The global pandemic has resulted in educators and students experiencing multiple and multi-dimensional transitions. These include academic, social, psychological, and cultural transitions. For some, these transitions have been experienced positively but for others, particularly young people, these transitions have been negative. Many students in higher education have not adapted well to online learning and nationally this has resulted in negative student feedback on the National Student Survey. Mental ill health has increased, with one in six young people reporting mental distress for the first time in their life.
Unprecedented disruption to education and social isolation during the pandemic has contributed to elevated rates of anxiety among young people. Educators take a huge burden of responsibility for the wellbeing of their students and without adequate support, this is often to the detriment of their own wellbeing. Across the UK, many families have experienced loss of employment. Those young people living in poverty were already significantly disadvantaged and the inequalities endured during extended periods of lockdown have seen pre-existing gaps in attainment, and physical and emotional health, grow ever wider.
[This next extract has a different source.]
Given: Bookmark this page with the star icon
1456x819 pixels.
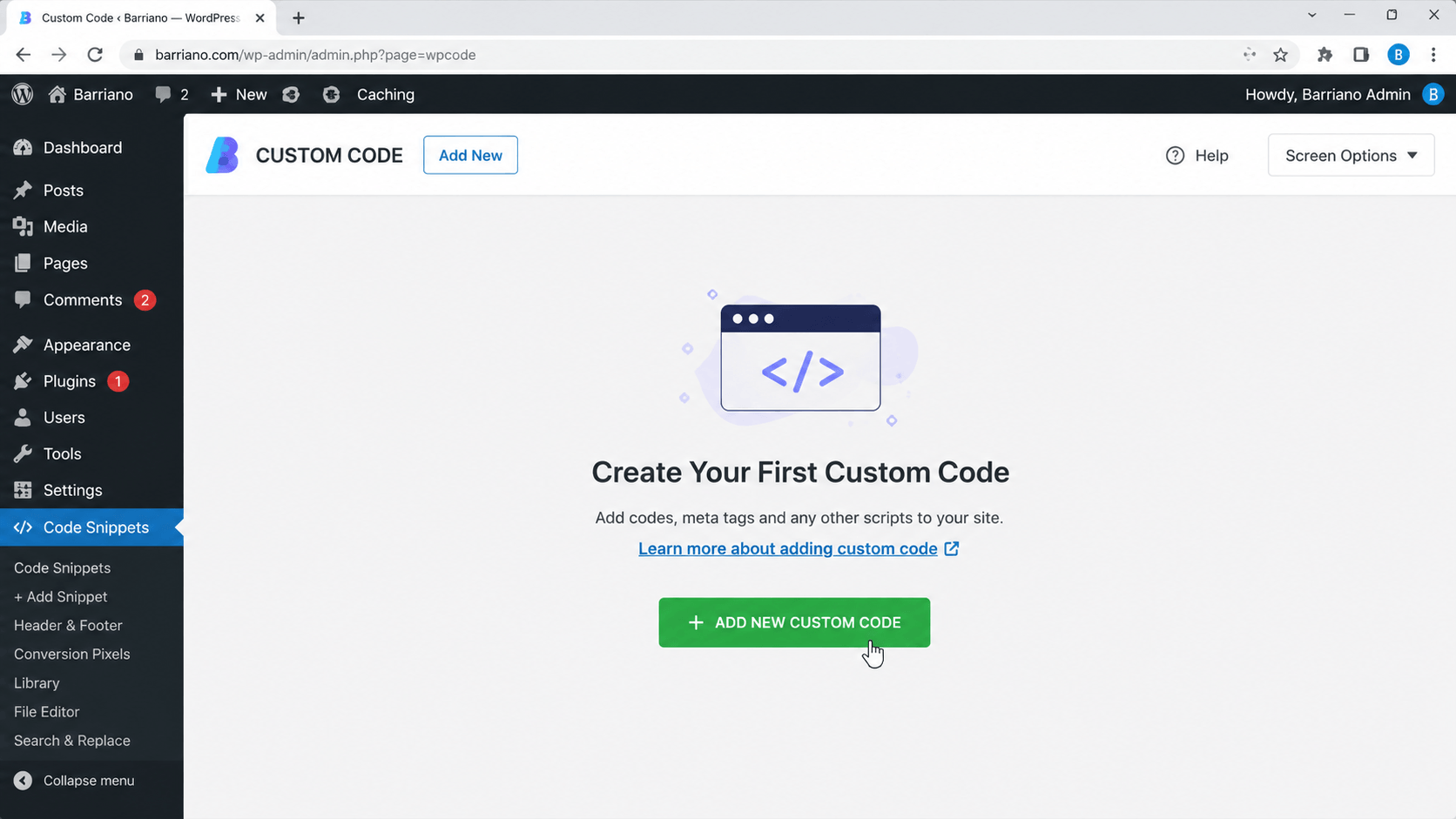Looking at the screenshot, I should tap(1280, 55).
As we adapt to life after lockdown, we are interested in considering the implications of these experiences for children, young people and educators across early years, primary, secondary, further, and higher education. Transitions are ongoing and therefore individuals will require ongoing support to adapt. This conference will provide an opportunity to showcase the latest research on educational transitions post-pandemic and foster opportunities for debate, research collaboration and identify implications for educational practice.